Written for last year's Edinburgh Festival, it probably worked better on stage, and the tone of over-egged jocularity grated somewhat. Devices such as having Eric Idle, in full "Wink-wink nudge-nudge" mode, audition Chapman and John Cleese for the Footlights were simply irritating.
For all the pastiches, even the ones that worked, it was Chapman's sombre closing speech that was truly memorable: "I was proud to be gay, proud to conquer my alcoholism, proud to be a Python, proud to write with John Cleese, and proud to play the lead in two of the funniest movies of all time. I enjoyed a full life and I was loved by many. What more can a man ask?"

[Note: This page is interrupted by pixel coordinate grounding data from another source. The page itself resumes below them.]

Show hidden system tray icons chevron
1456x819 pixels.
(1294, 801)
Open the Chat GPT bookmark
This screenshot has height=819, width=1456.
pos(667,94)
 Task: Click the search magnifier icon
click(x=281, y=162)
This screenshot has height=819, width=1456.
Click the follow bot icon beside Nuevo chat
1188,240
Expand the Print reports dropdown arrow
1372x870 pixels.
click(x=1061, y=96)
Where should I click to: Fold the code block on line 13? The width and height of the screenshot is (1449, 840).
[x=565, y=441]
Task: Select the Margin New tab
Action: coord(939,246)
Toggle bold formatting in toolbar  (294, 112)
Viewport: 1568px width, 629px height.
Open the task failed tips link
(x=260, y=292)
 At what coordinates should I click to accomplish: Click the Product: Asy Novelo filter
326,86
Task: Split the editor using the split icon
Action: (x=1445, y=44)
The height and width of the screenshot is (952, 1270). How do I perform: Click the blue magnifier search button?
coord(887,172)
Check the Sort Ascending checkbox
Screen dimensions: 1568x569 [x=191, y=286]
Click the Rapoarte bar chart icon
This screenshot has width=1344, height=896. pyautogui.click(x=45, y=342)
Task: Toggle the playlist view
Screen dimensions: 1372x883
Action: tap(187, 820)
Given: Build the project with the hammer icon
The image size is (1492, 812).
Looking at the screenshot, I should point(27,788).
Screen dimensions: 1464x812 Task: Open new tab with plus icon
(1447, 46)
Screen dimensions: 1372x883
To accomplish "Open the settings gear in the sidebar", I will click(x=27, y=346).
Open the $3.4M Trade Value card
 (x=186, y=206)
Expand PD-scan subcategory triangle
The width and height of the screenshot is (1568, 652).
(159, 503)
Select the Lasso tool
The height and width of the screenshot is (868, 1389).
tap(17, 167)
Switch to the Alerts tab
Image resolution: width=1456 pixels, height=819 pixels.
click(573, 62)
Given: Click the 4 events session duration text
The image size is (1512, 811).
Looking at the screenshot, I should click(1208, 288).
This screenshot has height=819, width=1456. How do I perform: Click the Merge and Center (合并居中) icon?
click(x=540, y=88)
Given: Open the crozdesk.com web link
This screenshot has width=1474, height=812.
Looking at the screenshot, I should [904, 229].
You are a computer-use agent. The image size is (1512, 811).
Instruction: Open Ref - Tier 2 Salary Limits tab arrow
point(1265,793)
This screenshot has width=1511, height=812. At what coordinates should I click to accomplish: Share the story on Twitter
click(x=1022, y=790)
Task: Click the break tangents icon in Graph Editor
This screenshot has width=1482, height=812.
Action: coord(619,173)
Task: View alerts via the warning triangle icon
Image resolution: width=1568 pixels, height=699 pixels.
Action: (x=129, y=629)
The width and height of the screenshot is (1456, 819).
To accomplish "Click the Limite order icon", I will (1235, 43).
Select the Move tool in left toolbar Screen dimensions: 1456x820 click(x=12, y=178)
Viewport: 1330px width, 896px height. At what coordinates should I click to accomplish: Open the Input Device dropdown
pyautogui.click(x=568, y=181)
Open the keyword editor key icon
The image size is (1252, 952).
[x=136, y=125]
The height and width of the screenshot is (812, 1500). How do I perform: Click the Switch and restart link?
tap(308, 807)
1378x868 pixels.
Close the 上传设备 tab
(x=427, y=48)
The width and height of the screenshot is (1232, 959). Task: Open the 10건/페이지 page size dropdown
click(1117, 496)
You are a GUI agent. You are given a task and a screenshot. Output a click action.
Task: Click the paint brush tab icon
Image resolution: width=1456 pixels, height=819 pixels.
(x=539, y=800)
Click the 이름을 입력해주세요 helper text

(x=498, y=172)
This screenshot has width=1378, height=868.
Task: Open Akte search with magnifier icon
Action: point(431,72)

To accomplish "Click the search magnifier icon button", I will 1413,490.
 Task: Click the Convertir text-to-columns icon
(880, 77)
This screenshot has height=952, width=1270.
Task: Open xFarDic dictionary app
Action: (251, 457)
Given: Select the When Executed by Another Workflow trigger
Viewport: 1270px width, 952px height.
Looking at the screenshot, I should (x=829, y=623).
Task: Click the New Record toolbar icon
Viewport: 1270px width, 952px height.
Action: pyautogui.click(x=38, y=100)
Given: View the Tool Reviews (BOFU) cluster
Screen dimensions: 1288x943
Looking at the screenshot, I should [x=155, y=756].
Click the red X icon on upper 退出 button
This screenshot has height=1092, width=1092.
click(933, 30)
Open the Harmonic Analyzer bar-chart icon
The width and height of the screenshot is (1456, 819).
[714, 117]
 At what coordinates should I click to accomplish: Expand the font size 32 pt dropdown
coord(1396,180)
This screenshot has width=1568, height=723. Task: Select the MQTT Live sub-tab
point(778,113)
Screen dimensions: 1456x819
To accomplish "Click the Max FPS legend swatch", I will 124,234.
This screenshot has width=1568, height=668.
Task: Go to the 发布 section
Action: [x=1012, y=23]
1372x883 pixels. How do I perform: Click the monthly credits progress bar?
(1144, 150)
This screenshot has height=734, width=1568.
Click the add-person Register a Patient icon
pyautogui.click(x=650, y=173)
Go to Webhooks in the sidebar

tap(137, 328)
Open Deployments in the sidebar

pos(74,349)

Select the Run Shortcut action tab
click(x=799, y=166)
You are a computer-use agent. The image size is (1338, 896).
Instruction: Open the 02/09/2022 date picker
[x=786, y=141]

Were the Python team starting out today, they might conceivably come up with something like the utterly fabulous Listen Against, supposedly a news round-up with Alice Arnold in the studio and Jon Holmes reporting. It's a glorious mixture of cannibalised cut-ups from the BBC's current affairs output and segments featuring Beeb figures playing themselves (Ed Stourton and Gaby Roslin, for example, on a Children in Need expedition to the centre of the Earth).
Much of it is directed at the BBC itself, and the triumphant stand-out last week was a rolling report from the scene of what Arnold called a "broadcastastrophe". "The pipe that pumps bad TV into the nation's digiboxes" had burst, and "gallons of terrible programmes" were spilling out, contaminating all the decent stuff with BBC3 output. "Awful programmes are threatening wildlife," said Holmes. "I saw a man trying to clean James Corden off a guillemot."
The emergency services were throwing episodes of Dad's Army down the shaft to try to stem the flow. And how much was escaping, Arnold inquired? "It's estimated at up to 3,000 scraped barrels a day," said Holmes.